Kernel memory corruption when running piglit with OA enabled
When gpu metrics are enabled, a small set of piglit tests can quickly corrupt kernel memory and/or hang the machine in an unrecoverable way.
dmesg will often point to a backtrace that includes i915_oa_stream_destroy, but sometimes does not reference OA (see attached logs). I have not been able to reproduce the same error when OA is disabled. Any root execution of piglit will reproduce the bug, because OA is always enabled for the root user.
This issue hampers Mesa development, because Mesa CI hardware is taken offline on a constant basis as our test systems are corrupted and put into a state where the kernel cannot shut down or reboot. We have to remove power or physically shut down (hold power button) on about 40% of our fleet over the span of a week.
Based on CI data, this bug appears to impact at least gen9->gen12. It may impact hardware as old as HSW, but we don't have clear data. Recent (12 months) kernels are affected, at least up through the current 5.17.9. The issue should be easy to bisect in the kernel.
To reproduce:
- build this tree in piglit, which isolates a small number of tests: https://gitlab.freedesktop.org/majanes/piglit/-/tree/panic
- enable OA
sudo sysctl dev.i915.perf_stream_paranoid=0
- capture dmesg in a way that will survive a system hang:
sudo dmesg -w | tee panic.log
- run the 'panic' suite in a loop:
for ((;;)) do piglit run panic /tmp/panic; done
If piglit execution is a barrier for kernel devs, Mesa CI's docker containers can be used to set up an environment: https://gitlab.freedesktop.org/Mesa_CI/mesa_jenkins/-/tree/master/docker
For docker execution of piglit, the set of docker steps are:
$ git clone https://gitlab.freedesktop.org/Mesa_CI/mesa_jenkins.git
$ cd mesa_jenkins
mesa_jenkins$ python3 fetch_sources.py --project piglit-test piglit=97cbd16527c2c95e54716e1e86fb0ff687b42808
Ignore any errors about access to internal sources, they are not needed.

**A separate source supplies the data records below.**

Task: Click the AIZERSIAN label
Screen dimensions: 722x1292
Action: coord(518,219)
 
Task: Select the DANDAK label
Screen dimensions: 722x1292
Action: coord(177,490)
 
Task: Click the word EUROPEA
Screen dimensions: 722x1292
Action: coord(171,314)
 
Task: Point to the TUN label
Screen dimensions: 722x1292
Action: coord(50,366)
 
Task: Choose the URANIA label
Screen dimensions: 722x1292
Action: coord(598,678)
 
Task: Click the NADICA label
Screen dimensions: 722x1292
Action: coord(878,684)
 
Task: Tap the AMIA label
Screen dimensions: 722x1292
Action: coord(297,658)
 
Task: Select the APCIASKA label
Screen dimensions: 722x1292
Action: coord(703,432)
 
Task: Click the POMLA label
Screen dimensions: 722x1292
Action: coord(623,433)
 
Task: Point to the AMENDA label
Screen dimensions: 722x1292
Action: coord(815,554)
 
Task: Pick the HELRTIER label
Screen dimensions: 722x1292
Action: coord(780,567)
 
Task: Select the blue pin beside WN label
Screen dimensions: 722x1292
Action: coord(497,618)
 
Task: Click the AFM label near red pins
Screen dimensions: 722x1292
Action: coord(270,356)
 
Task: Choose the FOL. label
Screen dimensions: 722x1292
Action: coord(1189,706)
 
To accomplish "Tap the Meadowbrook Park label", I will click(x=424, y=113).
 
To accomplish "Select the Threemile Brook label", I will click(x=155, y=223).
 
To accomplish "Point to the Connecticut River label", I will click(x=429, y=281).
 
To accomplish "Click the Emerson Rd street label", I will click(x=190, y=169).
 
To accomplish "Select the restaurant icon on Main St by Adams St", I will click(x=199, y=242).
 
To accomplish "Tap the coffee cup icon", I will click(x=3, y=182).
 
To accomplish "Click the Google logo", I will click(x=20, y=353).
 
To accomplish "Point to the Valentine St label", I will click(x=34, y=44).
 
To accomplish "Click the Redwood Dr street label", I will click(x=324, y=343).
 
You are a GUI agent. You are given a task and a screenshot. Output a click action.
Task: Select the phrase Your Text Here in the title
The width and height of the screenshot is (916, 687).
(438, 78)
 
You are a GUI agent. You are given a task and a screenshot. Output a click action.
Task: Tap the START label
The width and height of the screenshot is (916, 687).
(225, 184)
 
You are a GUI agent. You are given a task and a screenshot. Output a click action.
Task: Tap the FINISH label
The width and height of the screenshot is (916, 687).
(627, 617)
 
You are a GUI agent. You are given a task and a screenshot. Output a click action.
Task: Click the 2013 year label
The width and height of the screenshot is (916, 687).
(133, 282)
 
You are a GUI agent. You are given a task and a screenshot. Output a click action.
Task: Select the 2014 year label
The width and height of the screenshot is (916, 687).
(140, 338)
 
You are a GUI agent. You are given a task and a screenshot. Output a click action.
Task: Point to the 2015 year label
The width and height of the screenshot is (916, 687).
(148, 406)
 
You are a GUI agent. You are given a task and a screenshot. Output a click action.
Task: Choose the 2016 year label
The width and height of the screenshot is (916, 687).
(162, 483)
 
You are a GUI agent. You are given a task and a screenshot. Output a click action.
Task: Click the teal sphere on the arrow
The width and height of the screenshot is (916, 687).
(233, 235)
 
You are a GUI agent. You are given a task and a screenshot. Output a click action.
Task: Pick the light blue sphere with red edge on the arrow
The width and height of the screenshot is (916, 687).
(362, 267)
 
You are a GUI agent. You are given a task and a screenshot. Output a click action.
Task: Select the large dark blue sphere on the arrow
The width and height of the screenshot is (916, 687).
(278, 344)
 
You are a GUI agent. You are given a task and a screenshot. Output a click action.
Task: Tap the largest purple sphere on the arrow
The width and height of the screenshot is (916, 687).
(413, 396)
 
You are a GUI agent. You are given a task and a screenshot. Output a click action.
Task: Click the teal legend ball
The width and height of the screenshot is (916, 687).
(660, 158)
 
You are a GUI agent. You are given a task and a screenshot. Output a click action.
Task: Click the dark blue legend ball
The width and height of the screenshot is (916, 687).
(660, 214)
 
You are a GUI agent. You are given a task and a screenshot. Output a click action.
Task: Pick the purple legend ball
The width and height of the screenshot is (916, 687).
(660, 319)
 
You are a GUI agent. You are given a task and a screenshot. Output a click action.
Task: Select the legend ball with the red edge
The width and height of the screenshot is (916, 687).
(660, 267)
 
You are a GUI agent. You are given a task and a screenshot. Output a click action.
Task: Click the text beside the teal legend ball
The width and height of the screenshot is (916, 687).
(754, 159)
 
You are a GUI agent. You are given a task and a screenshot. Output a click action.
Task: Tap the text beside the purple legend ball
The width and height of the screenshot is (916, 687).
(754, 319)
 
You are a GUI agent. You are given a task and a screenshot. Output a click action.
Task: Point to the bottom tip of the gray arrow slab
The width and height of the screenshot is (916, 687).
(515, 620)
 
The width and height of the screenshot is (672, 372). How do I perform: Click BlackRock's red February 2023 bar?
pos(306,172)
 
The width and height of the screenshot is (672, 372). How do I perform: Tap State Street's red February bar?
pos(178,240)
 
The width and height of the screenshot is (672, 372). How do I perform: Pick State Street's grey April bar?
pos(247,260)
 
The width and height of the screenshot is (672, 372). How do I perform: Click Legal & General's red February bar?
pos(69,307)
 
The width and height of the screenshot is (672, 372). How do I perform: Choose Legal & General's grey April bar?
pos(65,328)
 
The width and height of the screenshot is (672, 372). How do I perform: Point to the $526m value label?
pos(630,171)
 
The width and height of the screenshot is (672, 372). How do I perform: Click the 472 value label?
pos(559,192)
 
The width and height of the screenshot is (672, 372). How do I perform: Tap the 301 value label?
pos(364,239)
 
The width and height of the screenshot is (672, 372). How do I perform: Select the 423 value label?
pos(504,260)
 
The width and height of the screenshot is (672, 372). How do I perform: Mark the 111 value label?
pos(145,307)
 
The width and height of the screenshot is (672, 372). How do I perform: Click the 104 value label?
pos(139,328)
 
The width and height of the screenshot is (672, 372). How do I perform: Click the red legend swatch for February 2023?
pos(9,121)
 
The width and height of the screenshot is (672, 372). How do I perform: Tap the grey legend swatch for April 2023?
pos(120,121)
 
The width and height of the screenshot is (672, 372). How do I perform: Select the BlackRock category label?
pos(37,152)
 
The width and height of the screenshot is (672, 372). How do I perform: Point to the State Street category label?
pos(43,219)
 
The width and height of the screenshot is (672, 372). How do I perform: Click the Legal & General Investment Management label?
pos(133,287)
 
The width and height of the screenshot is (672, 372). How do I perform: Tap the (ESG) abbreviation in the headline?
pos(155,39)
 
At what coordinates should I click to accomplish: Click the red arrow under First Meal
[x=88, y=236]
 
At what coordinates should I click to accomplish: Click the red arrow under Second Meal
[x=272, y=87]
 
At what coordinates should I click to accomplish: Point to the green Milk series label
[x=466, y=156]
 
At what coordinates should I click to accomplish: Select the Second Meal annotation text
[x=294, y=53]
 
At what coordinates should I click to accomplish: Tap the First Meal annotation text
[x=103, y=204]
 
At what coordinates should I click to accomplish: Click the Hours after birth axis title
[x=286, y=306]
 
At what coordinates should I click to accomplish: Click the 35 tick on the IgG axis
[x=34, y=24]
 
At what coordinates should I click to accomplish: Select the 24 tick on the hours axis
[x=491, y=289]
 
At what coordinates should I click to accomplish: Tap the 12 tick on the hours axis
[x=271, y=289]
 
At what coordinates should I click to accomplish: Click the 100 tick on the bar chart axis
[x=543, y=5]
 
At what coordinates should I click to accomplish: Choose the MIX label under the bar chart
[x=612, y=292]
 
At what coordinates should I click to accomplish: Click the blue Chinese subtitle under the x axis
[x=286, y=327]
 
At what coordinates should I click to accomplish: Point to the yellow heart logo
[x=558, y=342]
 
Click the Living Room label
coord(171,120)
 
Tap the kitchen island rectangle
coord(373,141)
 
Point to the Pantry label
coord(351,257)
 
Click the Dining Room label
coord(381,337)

Wait for all sources to be cloned. Then:
mesa_jenkins$ cd docker
mesa_jenkins/docker$ docker-compose build conformance_m64
mesa_jenkins/docker$ docker-compose run --rm conformance_m64 /bin/bash
/sources# python3 scripts/build_local.py --project piglit-test --action build
/sources# export LD_LIBRARY_PATH=/tmp/build_root/m64/lib:/tmp/build_root/m64/lib/dri:/tmp/build_root/m64/lib/x86_64-linux-gnu:/tmp/build_root/m64/lib/x86_64-linux-gnu/dri:/tmp/build_root/m64/lib64:/tmp/build_root/m64/lib64/dri:/usr/lib:/usr/lib/dri:/usr/lib/x86_64-linux-gnu:/usr/lib/x86_64-linux-gnu/dri:/usr/lib64:/usr/lib64/dri
/sources# export LIBGL_DRIVERS_PATH=/tmp/build_root/m64/lib64/dri:/tmp/build_root/m64/lib/x86_64-linux-gnu/dri:/tmp/build_root/m64/lib/dri:/usr/lib64/dri:/usr/lib/x86_64-linux-gnu/dri:/usr/lib/dri
/sources# export DISPLAY=:0
/sources# export PATH=$PATH:/tmp/build_root/m64/bin/
/sources# for ((;;)) do piglit run panic /tmp/panic; done